TASK DETAILS ▸
An exact transcript is required of the lines below, from the one containing "Finalizarea prin (734, 44)" through the very last; leave every picture out of it.

SOURCE MATERIAL ▸

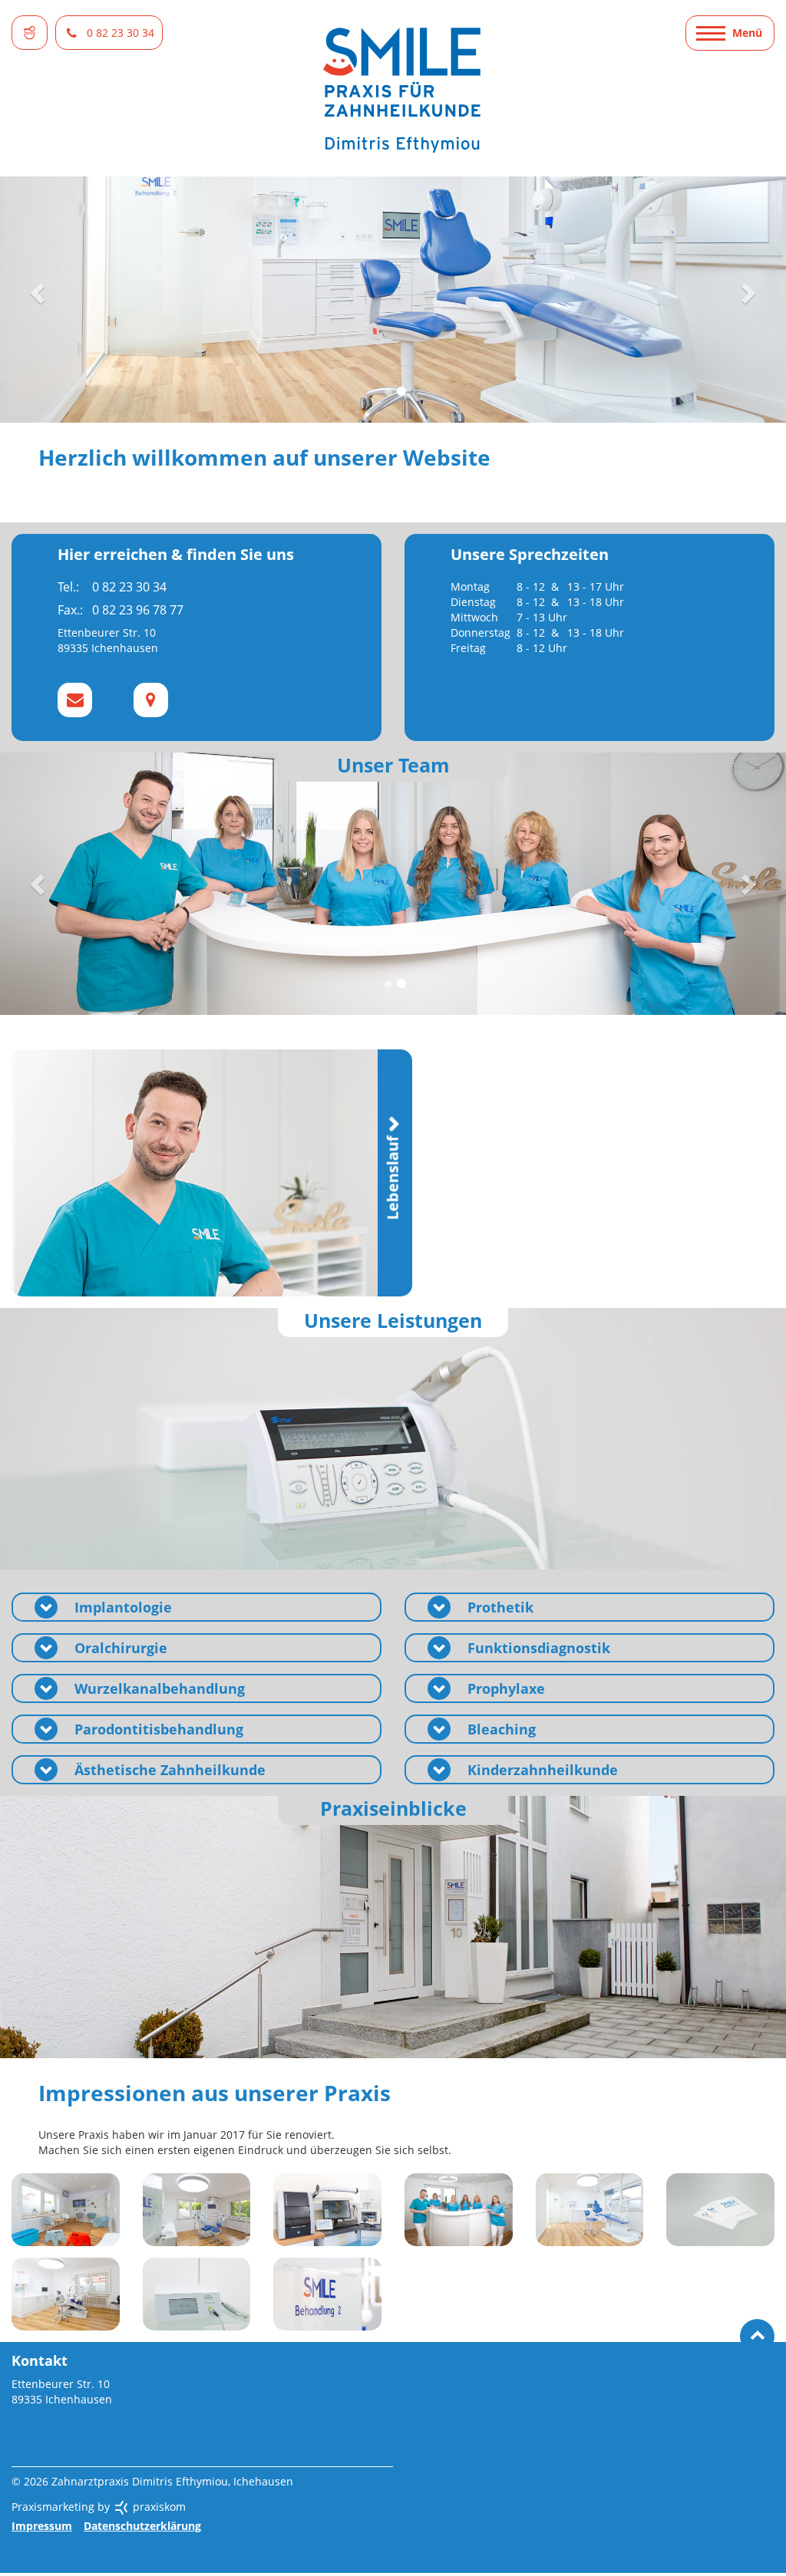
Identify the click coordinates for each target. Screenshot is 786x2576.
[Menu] (729, 33)
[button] (39, 292)
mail (75, 700)
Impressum (42, 2525)
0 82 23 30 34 (120, 32)
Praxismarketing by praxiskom (99, 2506)
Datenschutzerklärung (142, 2525)
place (151, 700)
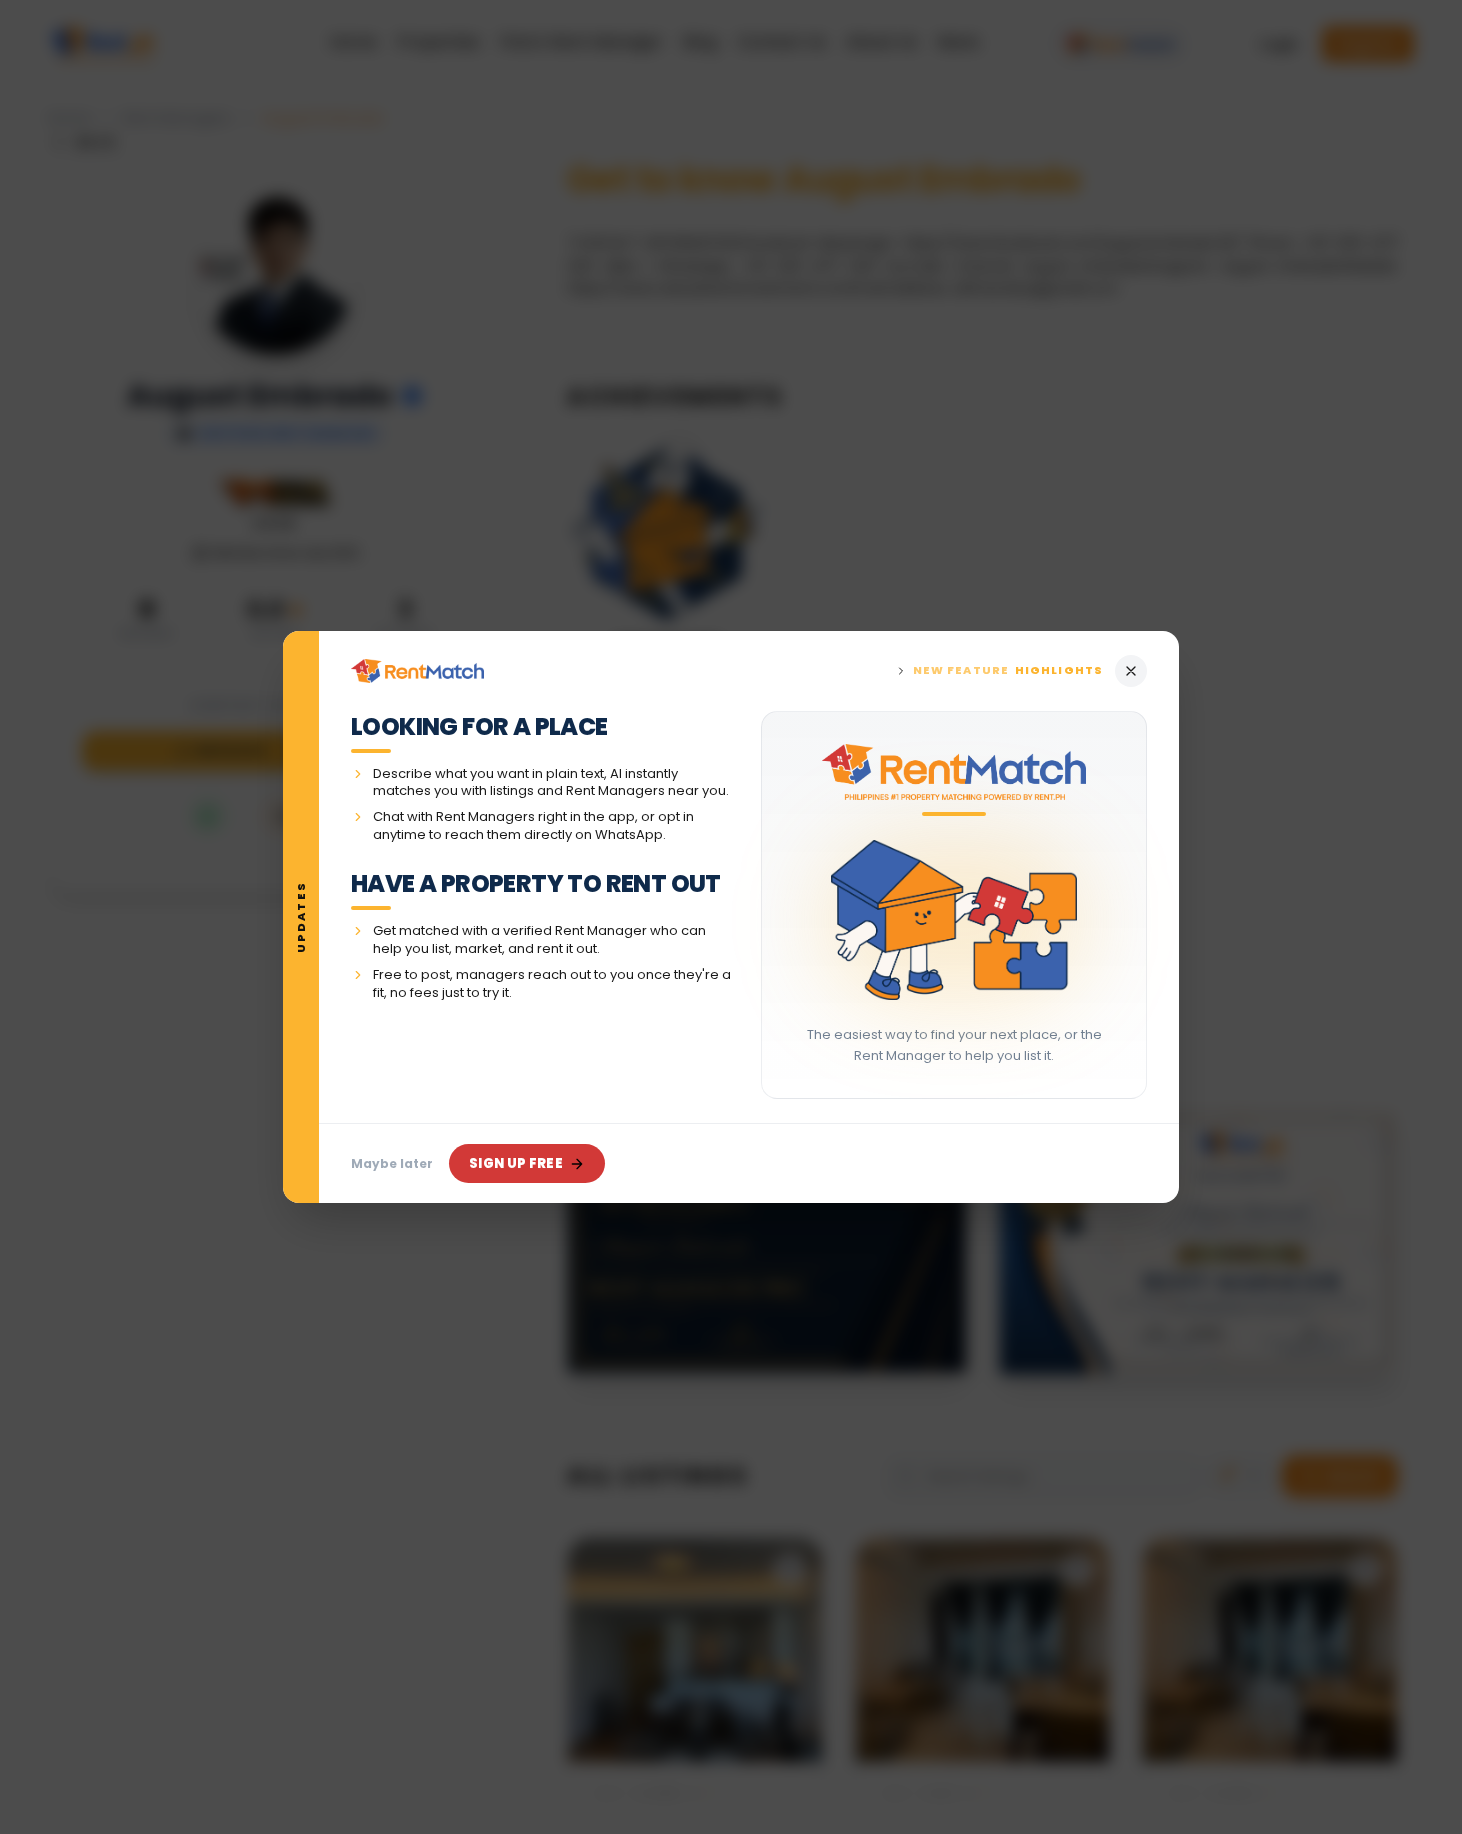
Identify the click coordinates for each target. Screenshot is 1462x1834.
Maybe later (392, 1163)
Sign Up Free (516, 1163)
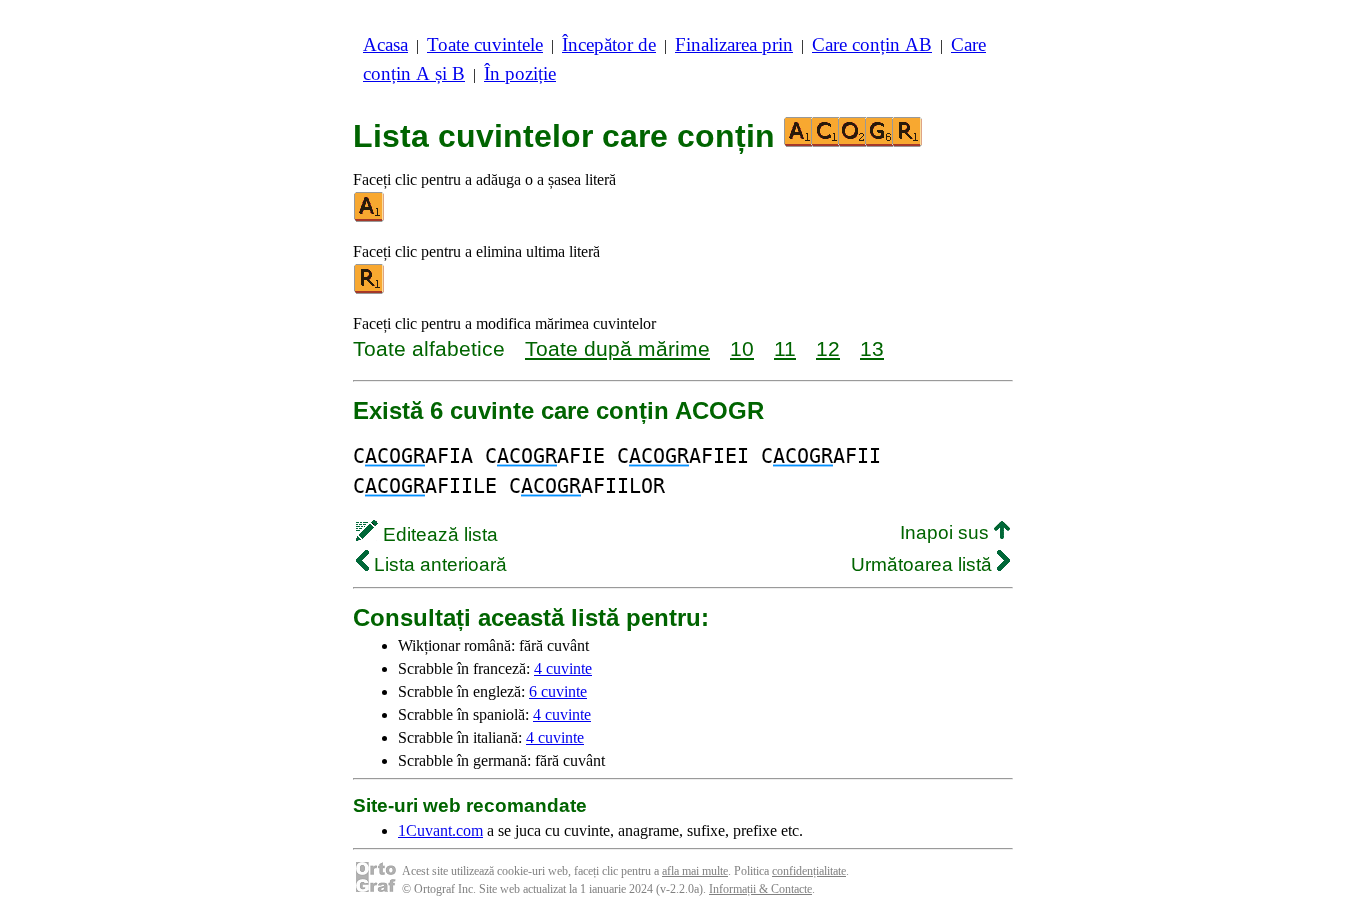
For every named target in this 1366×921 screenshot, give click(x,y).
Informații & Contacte (760, 889)
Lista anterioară (438, 564)
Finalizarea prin (734, 44)
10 (742, 348)
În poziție (520, 73)
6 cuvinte (558, 691)
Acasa (385, 44)
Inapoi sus (947, 532)
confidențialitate (809, 871)
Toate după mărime (617, 348)
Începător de (609, 44)
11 (785, 348)
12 (828, 348)
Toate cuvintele (485, 44)
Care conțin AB (872, 44)
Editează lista (438, 534)
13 (872, 348)
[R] (370, 289)
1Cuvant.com (440, 830)
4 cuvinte (563, 668)
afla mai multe (695, 871)
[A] (370, 217)
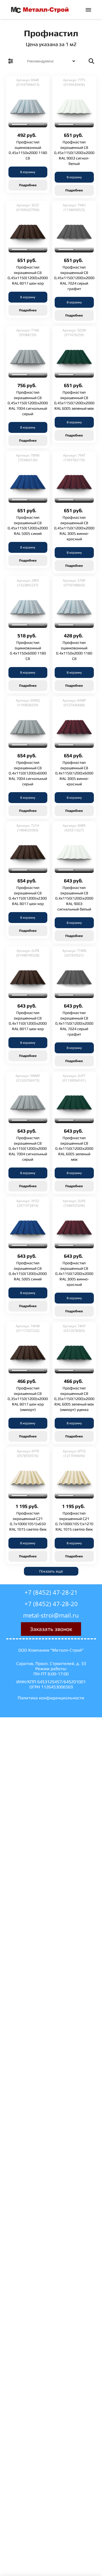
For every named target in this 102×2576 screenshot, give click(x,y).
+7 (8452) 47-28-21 (51, 1592)
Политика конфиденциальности (51, 1697)
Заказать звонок (51, 1629)
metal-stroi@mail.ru (51, 1615)
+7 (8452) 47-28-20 (51, 1604)
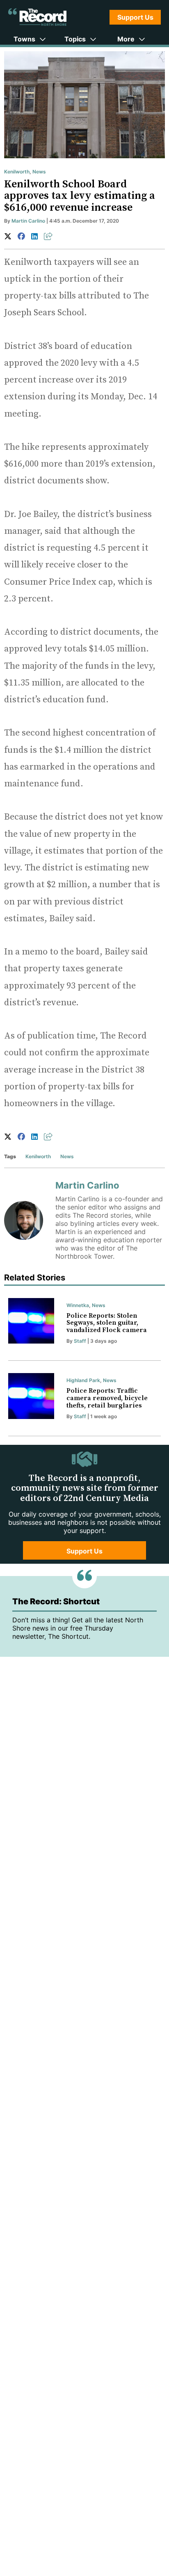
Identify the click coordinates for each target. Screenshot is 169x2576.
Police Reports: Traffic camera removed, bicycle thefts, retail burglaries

SOLUTION ▸
Finalizarea prin (734, 44)
10 (742, 348)
În poziție (520, 73)
6 cuvinte (558, 691)
Acasa (385, 44)
Inapoi sus (947, 532)
confidențialitate (809, 871)
Toate după mărime (617, 348)
Începător de (609, 44)
11 (785, 348)
12 (828, 348)
Toate cuvintele (485, 44)
Care conțin AB (872, 44)
Editează lista (438, 534)
13 (872, 348)
[R] (370, 289)
1Cuvant.com (440, 830)
4 cuvinte (563, 668)
afla mai multe (695, 871)
[A] (370, 217)
For every named target in this 102×2576 screenshot, give click(x,y).
+7 (8452) 47-28-21 (51, 1592)
Политика конфиденциальности (51, 1697)
Заказать звонок (51, 1629)
metal-stroi@mail.ru (51, 1615)
+7 (8452) 47-28-20 (51, 1604)
Identify the click coordinates for each target. Screenshot is 169x2576.
Police Reports: Traffic camera removed, bicycle thefts, retail burglaries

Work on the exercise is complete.